Avec cette nouvelle donne du nomadisme, on peut y voir une certaine instabilité parfaitement à l'opposé de la culture du livre, qu'on a considérée comme hyper stable. Ce qui n'est pas juste non plus. Pensez à un nomade comme Abraham qui influence, encore aujourd'hui, par son modèle de foi le monde christianisé. Il ne faut jamais juger une culture à partir de la sienne.

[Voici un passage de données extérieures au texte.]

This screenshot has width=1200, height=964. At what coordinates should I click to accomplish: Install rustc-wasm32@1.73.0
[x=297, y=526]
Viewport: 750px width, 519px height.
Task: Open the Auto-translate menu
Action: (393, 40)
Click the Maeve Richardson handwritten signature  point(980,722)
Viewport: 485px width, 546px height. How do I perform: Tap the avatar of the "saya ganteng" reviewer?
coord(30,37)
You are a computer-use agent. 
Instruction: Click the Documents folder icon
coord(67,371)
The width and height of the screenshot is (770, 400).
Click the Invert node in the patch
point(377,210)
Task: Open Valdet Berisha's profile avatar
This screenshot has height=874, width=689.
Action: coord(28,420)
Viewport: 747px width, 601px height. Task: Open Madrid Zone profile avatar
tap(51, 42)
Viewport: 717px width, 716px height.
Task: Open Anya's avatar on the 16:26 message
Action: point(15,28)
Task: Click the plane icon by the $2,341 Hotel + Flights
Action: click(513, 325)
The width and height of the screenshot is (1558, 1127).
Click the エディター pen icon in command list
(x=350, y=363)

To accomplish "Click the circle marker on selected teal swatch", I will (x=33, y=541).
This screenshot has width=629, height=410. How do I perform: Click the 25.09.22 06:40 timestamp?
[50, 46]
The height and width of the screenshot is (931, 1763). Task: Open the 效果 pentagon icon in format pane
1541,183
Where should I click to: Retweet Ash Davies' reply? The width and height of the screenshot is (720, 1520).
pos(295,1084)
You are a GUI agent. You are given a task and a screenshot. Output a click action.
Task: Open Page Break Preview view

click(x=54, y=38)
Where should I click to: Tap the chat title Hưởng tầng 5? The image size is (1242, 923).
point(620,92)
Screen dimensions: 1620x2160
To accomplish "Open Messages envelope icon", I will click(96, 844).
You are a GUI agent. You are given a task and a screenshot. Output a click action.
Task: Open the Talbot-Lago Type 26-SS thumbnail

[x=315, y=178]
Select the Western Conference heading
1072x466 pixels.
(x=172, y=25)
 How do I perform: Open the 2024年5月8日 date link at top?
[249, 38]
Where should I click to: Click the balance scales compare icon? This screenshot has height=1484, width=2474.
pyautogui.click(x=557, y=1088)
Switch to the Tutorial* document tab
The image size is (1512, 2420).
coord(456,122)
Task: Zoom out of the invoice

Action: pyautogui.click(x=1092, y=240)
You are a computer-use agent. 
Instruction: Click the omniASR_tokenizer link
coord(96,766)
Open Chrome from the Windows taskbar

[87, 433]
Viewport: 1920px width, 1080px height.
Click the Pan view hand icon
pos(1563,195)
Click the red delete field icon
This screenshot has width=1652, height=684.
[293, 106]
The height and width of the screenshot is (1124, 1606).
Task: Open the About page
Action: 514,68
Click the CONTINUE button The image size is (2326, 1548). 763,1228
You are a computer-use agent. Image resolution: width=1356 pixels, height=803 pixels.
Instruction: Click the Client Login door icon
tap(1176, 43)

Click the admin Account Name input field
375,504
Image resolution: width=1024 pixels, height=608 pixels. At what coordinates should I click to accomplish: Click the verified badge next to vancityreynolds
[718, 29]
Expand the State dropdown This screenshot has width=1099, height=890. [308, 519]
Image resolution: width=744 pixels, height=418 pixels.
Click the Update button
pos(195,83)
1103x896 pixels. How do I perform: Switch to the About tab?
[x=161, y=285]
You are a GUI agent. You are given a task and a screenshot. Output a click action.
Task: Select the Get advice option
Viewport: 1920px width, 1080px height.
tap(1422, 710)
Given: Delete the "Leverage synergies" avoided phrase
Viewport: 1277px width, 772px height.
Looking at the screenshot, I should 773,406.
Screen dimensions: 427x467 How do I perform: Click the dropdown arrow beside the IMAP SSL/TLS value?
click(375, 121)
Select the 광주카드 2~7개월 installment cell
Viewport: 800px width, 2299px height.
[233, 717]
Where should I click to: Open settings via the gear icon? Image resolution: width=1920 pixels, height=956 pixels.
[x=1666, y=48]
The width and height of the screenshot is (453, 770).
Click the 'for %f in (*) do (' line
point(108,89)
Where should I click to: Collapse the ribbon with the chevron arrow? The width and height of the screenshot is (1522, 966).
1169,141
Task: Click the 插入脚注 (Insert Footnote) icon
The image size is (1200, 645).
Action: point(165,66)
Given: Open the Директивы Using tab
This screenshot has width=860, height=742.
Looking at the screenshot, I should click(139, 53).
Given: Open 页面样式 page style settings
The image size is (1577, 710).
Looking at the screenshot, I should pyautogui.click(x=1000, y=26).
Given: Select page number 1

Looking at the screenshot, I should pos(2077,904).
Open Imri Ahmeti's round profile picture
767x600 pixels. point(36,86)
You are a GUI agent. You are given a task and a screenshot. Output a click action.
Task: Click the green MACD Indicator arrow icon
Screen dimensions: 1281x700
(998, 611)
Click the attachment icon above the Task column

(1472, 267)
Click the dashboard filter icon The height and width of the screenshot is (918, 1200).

Nous devons croire que Dieu se révèle et se communique dans n'importe quelle culture. Abraham n'a pas développé sa foi grâce à la culture nomade, même si celle-ci a sûrement eu son importance, mais sa foi la transcende.

Par contre, il faudra nous adapter à la demande de nos concitoyens qui veulent être co-acteur du culte, co-inspirateur et qui ne veulent plus se contenter d'être couch potatoes comme dans le temps, devant la télé. Il faut apprendre à leur offrir les substances de base pour que eux puissent fabriquer leur propre miel. Il y a aussi comme pour le nomade Abraham à leur donner une vision «va quitte ton pays où tu nomadises, parce que j'ai besoin de construire avec toi une histoire qui va influencer ton monde». Ce qui manque probablement aujourd'hui, c'est de savoir dans quelle direction on va nomadiser et dans quel «pays».

Les marchands d'expériences

La culture du livre et de l'école avait l'avantage de n'être pas directement couplée au monde marchand. Même si actuellement de grands groupes financiers ont constitué des fortunes avec des éditions et si certains auteurs roulent sur l'or, en général, le livre, surtout dans l'église n'est pas un eldorado financier. Par contre le monde numérique lié à la gestion et la diffusion de productions dont les images, le son et l'émotion sont les principaux supports est devenu une source importante pour s'enrichir. Ce n'est pas pour rien que dans l'église, un certain nombre de chrétiens ont lancé leur propre entreprise de diffusion de clips vidéo, de musique, de podcast. Ce ne sont pas des entreprises de bienfaisance. Ils doivent vivre de leur travail, donc ils vont vous conseiller en fonction de leurs besoins financiers. Alors que la majorité des éditeurs de livres chrétiens se constituaient en association à but non lucratif et rarement en entreprise. Même la relation d'aide passe de plus en plus dans des cabinets privés de consultations. La société est fortement influencées par les marchands d'expériences de tous bords: voyages, sport, aventures, parcs d'attraction, ésotérisme, santé, nourriture, relaxation. Même les centres commerciaux ne sont plus simplement des lieux pour s'approvisionner en nourriture, en vêtements, etc... Les marchands y ajoutent des expériences d'achats en construisant des univers ludiques pour facilité la vente.

Réactions de l'église?

Généralement elle saute à pieds joints dans cette nouvelle donne. On voit rarement qu'elle met les pieds contre les murs comme pour les aspects précédents. Pourquoi? Il s'agit d'argent! C'est toujours très dur et décapant de devoir faire abstraction d'un apport financier de type commercial pour réaliser nos ambitions qui n'ont pas toujours à voir avec les projets de Dieu. Je suis très dur contre la mainmise de l'argent sur les activités de l'église. Un marchand qui construit son entreprise en fonction de ce qu'elle peut retirer dans l'église, ne peut pas la servir dans l'esprit de l'évangile. C'est très différent d'une entreprise qui utilise une partie de ses possibilités financières pour aider l'église. Dans ce cas, elle devrait rendre service gratuitement ou seulement faire payer les frais engagés, en éliminant la notion de bénéfice. La logique commerciale n'a rien à voir avec le développement de l'église. Le «vivre par la foi» du passé semble obsolète aujourd'hui. Je pense que la notion de vivre financièrement sans faire d'appels d'argent, sans vivre au crochet de l'église, même pour un pasteur, montre vraiment la puissance de l'évangile. Je ne suis pas utopiste, c'est possible (clip vidéo à partir de 02:15). Vous me direz que c'est une expérience très personnelle, mais ça m'a réjouit de lire une offre d'emploi pour un pasteur qui précise qu'on lui demandera de financer son ministère en cherchant un travail alimentaire. Je précise qu'il est impossible d'appliquer ce principe de financement à l'ensemble des pasteurs, mais pourquoi ne pas cultiver un peu des utopies de ce type.